• **WRITTEN PROBLEM**:
Return every one of the following lines verbatim, without changing anything.

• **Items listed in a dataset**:
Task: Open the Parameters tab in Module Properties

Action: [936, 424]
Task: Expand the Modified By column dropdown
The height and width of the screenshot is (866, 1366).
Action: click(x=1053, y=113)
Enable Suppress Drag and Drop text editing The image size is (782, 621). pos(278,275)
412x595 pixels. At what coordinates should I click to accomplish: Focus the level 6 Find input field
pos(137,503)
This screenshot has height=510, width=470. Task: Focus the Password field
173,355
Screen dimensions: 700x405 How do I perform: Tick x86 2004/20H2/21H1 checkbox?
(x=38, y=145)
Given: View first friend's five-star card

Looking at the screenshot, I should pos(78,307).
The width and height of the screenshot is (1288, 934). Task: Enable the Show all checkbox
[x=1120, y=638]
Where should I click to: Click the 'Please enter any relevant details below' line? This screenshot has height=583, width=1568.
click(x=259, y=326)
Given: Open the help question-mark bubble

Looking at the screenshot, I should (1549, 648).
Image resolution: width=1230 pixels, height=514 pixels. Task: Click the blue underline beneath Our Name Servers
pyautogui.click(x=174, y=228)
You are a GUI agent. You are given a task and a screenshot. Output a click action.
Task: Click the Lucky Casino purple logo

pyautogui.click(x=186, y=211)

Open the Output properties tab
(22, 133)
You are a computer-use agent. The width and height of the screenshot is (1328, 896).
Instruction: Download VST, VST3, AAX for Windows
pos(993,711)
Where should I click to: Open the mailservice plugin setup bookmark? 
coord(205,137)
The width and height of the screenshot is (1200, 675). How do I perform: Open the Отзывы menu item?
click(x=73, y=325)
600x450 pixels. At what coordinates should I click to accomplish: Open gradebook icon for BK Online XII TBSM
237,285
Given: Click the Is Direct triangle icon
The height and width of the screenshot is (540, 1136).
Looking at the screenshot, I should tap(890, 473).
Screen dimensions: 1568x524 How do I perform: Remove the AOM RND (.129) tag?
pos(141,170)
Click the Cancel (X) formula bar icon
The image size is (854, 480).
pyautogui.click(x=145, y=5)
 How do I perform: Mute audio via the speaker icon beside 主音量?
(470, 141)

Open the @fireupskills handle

• **TASK RESPONSE**:
Task: Open the Parameters tab in Module Properties

Action: [936, 424]
Task: Expand the Modified By column dropdown
The height and width of the screenshot is (866, 1366).
Action: click(x=1053, y=113)
Enable Suppress Drag and Drop text editing The image size is (782, 621). pos(278,275)
412x595 pixels. At what coordinates should I click to accomplish: Focus the level 6 Find input field
pos(137,503)
This screenshot has height=510, width=470. Task: Focus the Password field
173,355
Screen dimensions: 700x405 How do I perform: Tick x86 2004/20H2/21H1 checkbox?
(x=38, y=145)
Given: View first friend's five-star card

Looking at the screenshot, I should pos(78,307).
The width and height of the screenshot is (1288, 934). Task: Enable the Show all checkbox
[x=1120, y=638]
Where should I click to: Click the 'Please enter any relevant details below' line? This screenshot has height=583, width=1568.
click(x=259, y=326)
Given: Open the help question-mark bubble

Looking at the screenshot, I should (1549, 648).
Image resolution: width=1230 pixels, height=514 pixels. Task: Click the blue underline beneath Our Name Servers
pyautogui.click(x=174, y=228)
You are a GUI agent. You are given a task and a screenshot. Output a click action.
Task: Click the Lucky Casino purple logo

pyautogui.click(x=186, y=211)

Open the Output properties tab
(22, 133)
You are a computer-use agent. The width and height of the screenshot is (1328, 896).
Instruction: Download VST, VST3, AAX for Windows
pos(993,711)
Where should I click to: Open the mailservice plugin setup bookmark? 
coord(205,137)
The width and height of the screenshot is (1200, 675). How do I perform: Open the Отзывы menu item?
click(x=73, y=325)
600x450 pixels. At what coordinates should I click to accomplish: Open gradebook icon for BK Online XII TBSM
237,285
Given: Click the Is Direct triangle icon
The height and width of the screenshot is (540, 1136).
Looking at the screenshot, I should tap(890, 473).
Screen dimensions: 1568x524 How do I perform: Remove the AOM RND (.129) tag?
pos(141,170)
Click the Cancel (X) formula bar icon
The image size is (854, 480).
pyautogui.click(x=145, y=5)
 How do I perform: Mute audio via the speaker icon beside 主音量?
(470, 141)

Open the @fireupskills handle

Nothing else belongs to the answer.